下面有一段关于清代青海贸易的文档节选。请找出其中清廷规定为交易场所，或将贸易市场迁往的全部地点。

* _文档节选_:
__________________________________________________

清初,清廷规定以西宁镇海堡、北川二口为贸易处所。平定罗卜藏丹津叛乱后,清廷采纳了年羹尧的建议,规定青海与内地商人每年定于二、八月贸易两次,择定那拉萨拉地方为交易之所。
清政府采纳了岳钟琪的建议,将青海的贸易市场移到丹噶尔地区。清中期后,丹噶尔的商业地位逐渐超过西宁,一度成为青海地区的民族贸易中心。
进藏熬茶贸易
藏传佛教在西北地区影响甚大,而茶叶又是西北游牧民族日常必需品,尤其是藏区社会地处高寒,以乳、肉为主食,需要茶叶助其消化。
所以后来在藏区形成了一种“进藏熬茶”的宗教活动,是西藏境外信奉喇嘛教各民族进藏布施的一种宗教活动,开始于16世纪末。进藏熬茶活动常常与藏区社会的政治、经济、文化等交织在一起。
清朝时期常常出现蒙古部进藏熬茶事宜。清乾隆时期就出现过两次规模较大的准噶尔部进藏熬茶,乾隆初期,准噶尔部还未归附清朝,很多物资需要通过贸易获得,因此进藏熬茶是准噶尔部与清廷交易的重要途径,所以准噶尔部的进藏熬茶都带有很很明显的贸易目的。

__________________________________________________

* _数据摘录_:
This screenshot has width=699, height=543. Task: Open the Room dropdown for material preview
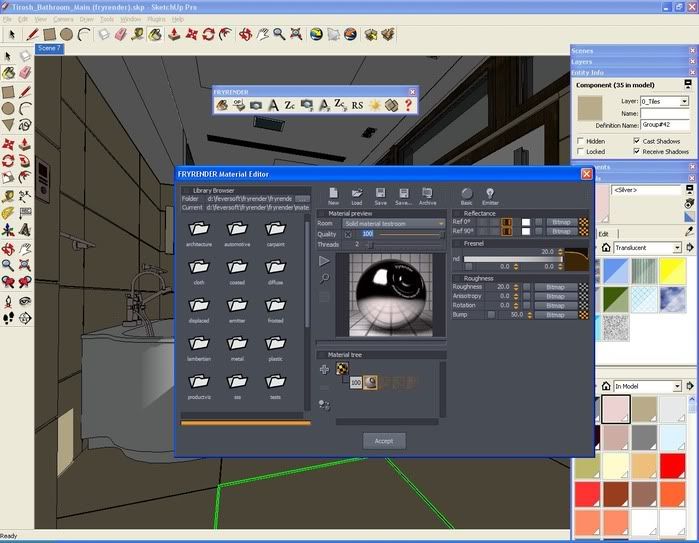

__________________________________________________

* _参考答案_: 西宁镇海堡、北川二口、那拉萨拉、丹噶尔地区。